▸ **Metin**:
#####

Cevdet Yılmaz: Türkiye, dünya lojistiğinde merkezi konum elde edecek
Cumhurbaşkanı Yardımcısı Cevdet Yılmaz, "Sahip olduğumuz coğrafi konumla, siyasi ilişkilerimizle, inisiyatiflerimizle, inanıyorum ki Türkiye, dünya lojistiğinde merkezi bir konum elde edecektir, elde etmektedir." dedi.
Yılmaz, Türkiye Odalar ve Borsalar Birliği'nde (TOBB) düzenlenen "Türkiye Yüzyılı'nda Ulaştırma Koridorları ve Transit Taşımacılık Toplantısı"na katıldı.
Toplantıda konuşan Yılmaz, Balıkesir'de bir mühimmat fabrikasında meydana gelen kazada hayatını kaybedenlere Allah'tan rahmet, yaralılara acil şifa diledi. Yılmaz, hadisenin çok boyutlu olarak adli ve idari yönden incelendiğini bildirdi.

#####

▸ **Ham Veri**:
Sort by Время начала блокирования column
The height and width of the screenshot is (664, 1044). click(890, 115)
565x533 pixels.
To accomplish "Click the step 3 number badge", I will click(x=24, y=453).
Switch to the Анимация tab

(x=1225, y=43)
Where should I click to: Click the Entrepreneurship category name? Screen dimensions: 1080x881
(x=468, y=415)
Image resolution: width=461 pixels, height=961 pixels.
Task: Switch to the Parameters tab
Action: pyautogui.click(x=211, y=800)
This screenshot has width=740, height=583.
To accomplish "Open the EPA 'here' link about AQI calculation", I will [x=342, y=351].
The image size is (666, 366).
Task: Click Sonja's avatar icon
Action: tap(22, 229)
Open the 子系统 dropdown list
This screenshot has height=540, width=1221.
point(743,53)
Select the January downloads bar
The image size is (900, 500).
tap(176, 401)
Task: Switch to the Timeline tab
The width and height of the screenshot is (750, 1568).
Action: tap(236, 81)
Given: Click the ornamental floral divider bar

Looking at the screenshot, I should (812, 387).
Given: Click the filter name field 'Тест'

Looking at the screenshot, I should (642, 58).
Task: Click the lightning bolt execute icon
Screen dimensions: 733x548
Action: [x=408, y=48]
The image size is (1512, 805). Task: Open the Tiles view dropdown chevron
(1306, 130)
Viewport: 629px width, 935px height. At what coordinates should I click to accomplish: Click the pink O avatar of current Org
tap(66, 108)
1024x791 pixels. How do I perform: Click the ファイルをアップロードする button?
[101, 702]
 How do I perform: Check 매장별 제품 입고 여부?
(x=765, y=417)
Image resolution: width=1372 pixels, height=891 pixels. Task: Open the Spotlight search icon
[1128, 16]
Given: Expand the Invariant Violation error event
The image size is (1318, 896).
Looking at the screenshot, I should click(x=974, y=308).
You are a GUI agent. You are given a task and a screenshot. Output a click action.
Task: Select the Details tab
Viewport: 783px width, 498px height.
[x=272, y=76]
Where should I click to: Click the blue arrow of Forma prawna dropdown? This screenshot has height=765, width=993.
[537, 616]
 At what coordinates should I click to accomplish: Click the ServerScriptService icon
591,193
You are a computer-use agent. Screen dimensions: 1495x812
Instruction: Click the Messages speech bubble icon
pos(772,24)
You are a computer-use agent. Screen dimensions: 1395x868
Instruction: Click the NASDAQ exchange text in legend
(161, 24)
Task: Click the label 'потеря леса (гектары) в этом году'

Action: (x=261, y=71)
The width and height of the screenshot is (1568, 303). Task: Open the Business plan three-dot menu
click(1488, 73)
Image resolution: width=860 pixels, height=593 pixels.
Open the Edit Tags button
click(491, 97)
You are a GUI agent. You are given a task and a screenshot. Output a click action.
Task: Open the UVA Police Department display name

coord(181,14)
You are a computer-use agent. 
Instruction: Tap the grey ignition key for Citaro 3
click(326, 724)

#####

▸ **Yönergeler**:
(a) Aşağıdaki ifadelerin Cevdet Yılmaz'ın lojistik açıklamasını aktaran metinle örtüşüp örtüşmediğini belirtin. Her biri için evet ya da hayır deyin ve karara dayanak olan sözleri metinden aynen alıntılayın: (i) Toplantı TOBB'da düzenlendi. (ii) Kaza İzmir'deki bir mühimmat fabrikasında meydana geldi. (iii) Hadise yalnızca idari yönden inceleniyor.
(b) Cevdet Yılmaz'ın lojistik açıklamasını aktaran metni son cümlesinden sonrasıyla sürdürün.
Öğelerin metinle bir ilgisi yoktur.

▸ **Yanıtlar**:
(a)
(i) Evet: "Türkiye Odalar ve Borsalar Birliği'nde (TOBB) düzenlenen"
(ii) Hayır: "Balıkesir'de bir mühimmat fabrikasında meydana gelen kazada"
(iii) Hayır: "hadisenin çok boyutlu olarak adli ve idari yönden incelendiğini"

(b)
Cumhurbaşkanı Yardımcısı Yılmaz, Türkiye Yüzyılı hedeflerini hayata geçirirken, ulaştırma ve lojistik sektörünün, yalnızca Türkiye'nin kalkınması için değil, bölgesel ve küresel ticaretin güvenliği ve sürekliliği açısından da kritik bir role sahip olduğunu ifade etti.
Türkiye'nin, küresel ticaretin şekillenmesinde belirleyici bir rol üstlendiğini belirten Yılmaz, toplantının, Türkiye'nin stratejik konumunun sağladığı fırsatları hayata geçirecek adımları belirleme açısından büyük öneme sahip olduğunu bildirdi.
Yılmaz, lojistiğin, küresel ekonomi ve ticaretin kalbi olduğunu belirterek coğrafi konumu sayesinde Türkiye'nin, küresel lojistiğin merkezi olma yolunda avantajlara sahip olduğunu dile getirdi.
Türkiye'den 4 saatlik uçuş süresiyle yaklaşık 1,4 milyar insanın yaşadığı ve 8,6 trilyon dolarlık ticaret hacmi bulunan 67 ülkeye ulaşılabildiğine dikkati çeken Yılmaz, Asya ile Batı arasındaki ticaretin gerçekleştirilmesinde "Orta Koridor"un önemli bir yere sahip olduğunu bildirdi.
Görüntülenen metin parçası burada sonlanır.